**What this exercise asks:**
a: Can you reproduce, word for word, the stretch of the fast.ai course post from "10 New Things" through "from the course."?
b: Can you pick up the fast.ai course post after its last sentence and keep writing it?

**Excerpted passage:**
10 New Things I Learnt from fast.ai Course V3

Fastai offers some really good courses in machine learning and deep learning for programmers. I recently took their "Practical Deep Learning for Coders" course and found it really interesting. Here are my learnings from the course.

By Raimi Bin Karim, AI Singapore

fast ai version three

Everyone’s talking about the fast.ai Massive Open Online Course (MOOC) so I decided to have a go at their 2019 deep learning course Practical Deep Learning for Coders, v3.

I’ve always known some deep learning concepts/ideas (I’ve been in this field for about a year now, dealing mostly with computer vision), but never really understood some intuitions or explanations. I also understand that Jeremy Howard, Rachel Thomas and Sylvain Gugger (follow them on Twitter!) are influential people in the deep learning sphere (Jeremy has a lot of experience with Kaggle competitions), so I hope to gain new insights and intuitions, and some tips and tricks for model training from them. I have so much to learn from these folks.

**Data:**
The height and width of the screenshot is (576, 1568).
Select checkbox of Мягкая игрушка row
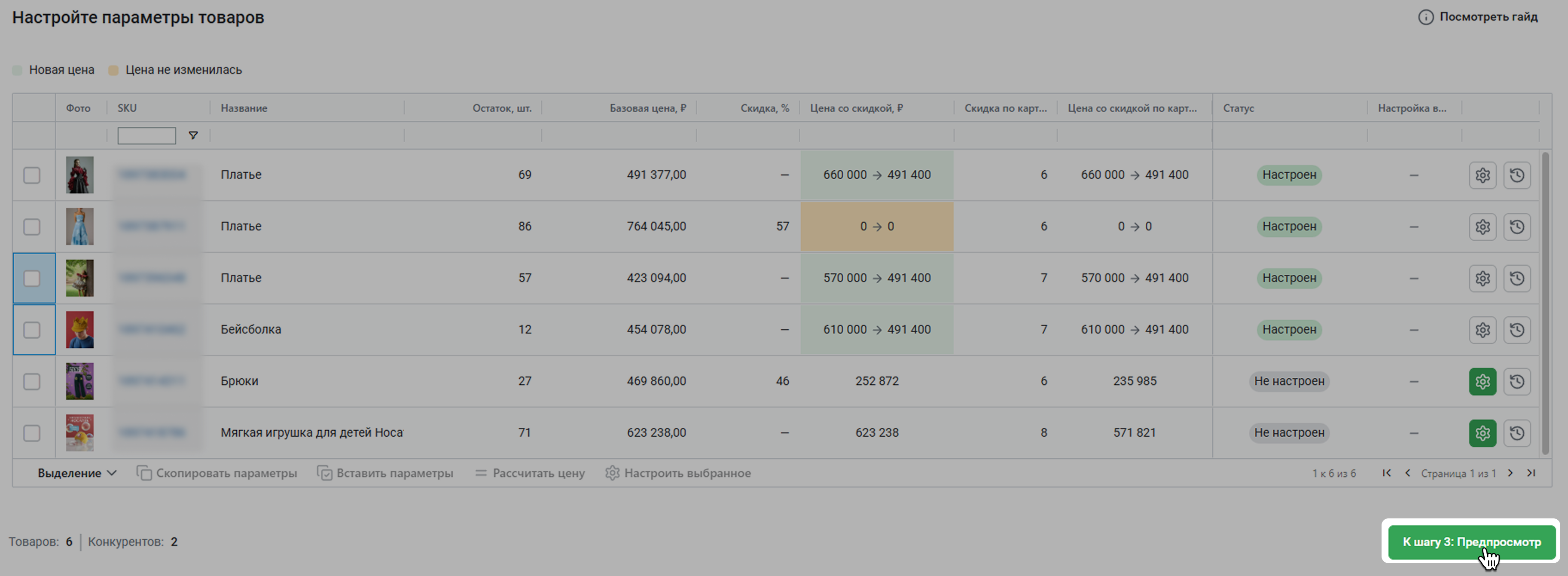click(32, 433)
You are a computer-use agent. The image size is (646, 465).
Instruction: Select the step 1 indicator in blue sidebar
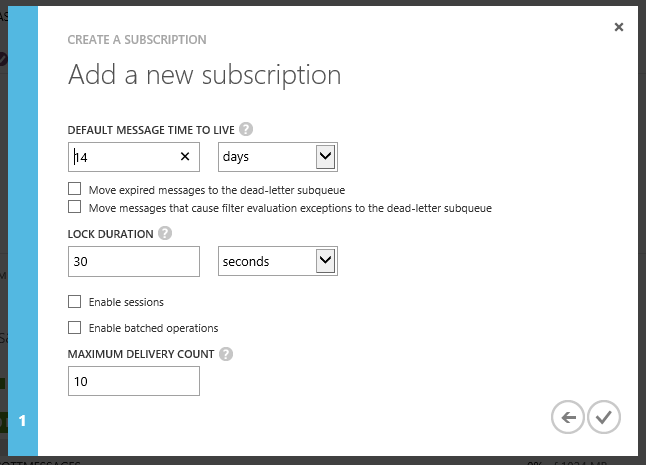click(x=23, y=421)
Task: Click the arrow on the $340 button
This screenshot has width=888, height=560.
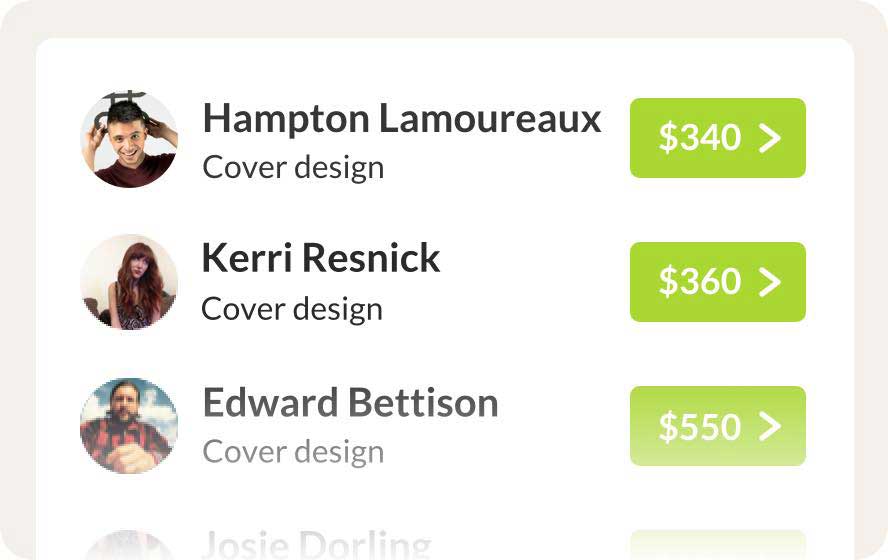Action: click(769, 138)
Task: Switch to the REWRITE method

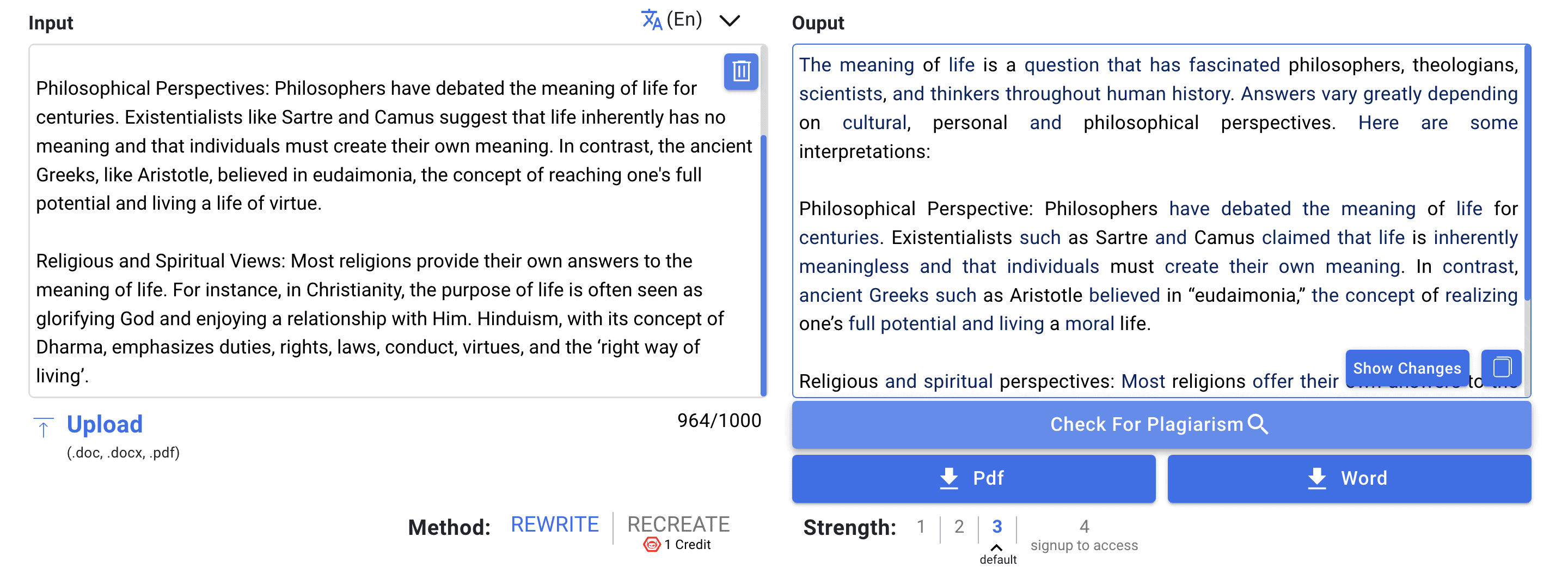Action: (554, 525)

**Answers to the problems:**
a:
10 New Things I Learnt from fast.ai Course V3

Fastai offers some really good courses in machine learning and deep learning for programmers. I recently took their "Practical Deep Learning for Coders" course and found it really interesting. Here are my learnings from the course.

b:
So, here I am after 3 weeks of watching the videos (I didn’t do any exercises 🤫🤫🤫🤫) and writing this post to compartmentalise the new things I learnt to share with you. There were of course some things I was clueless about so I did a little bit more research on them, and presented them in this article. Towards the end, I also write about how I felt about the course (spoiler alert: I love it ❣️).

Disclaimer Different people gather different learning points, depending on what deep learning background you have. This post is not recommended for beginners of deep learning and is not a summary of the course contents. This post instead assumes you have basic knowledge of neural networks, gradient descent, loss functions, regularisation techniques and generating embeddings. Some experience of the following would be great too: image classification, text classification, semantic segmentation and generative adversarial networks.

I organised the content of my 10 learning points as such: from the theory of neural networks, to architectures, to things related to loss function (learning rate, optimiser), to model training (and regularisation), to the deep learning tasks and finally model interpretability.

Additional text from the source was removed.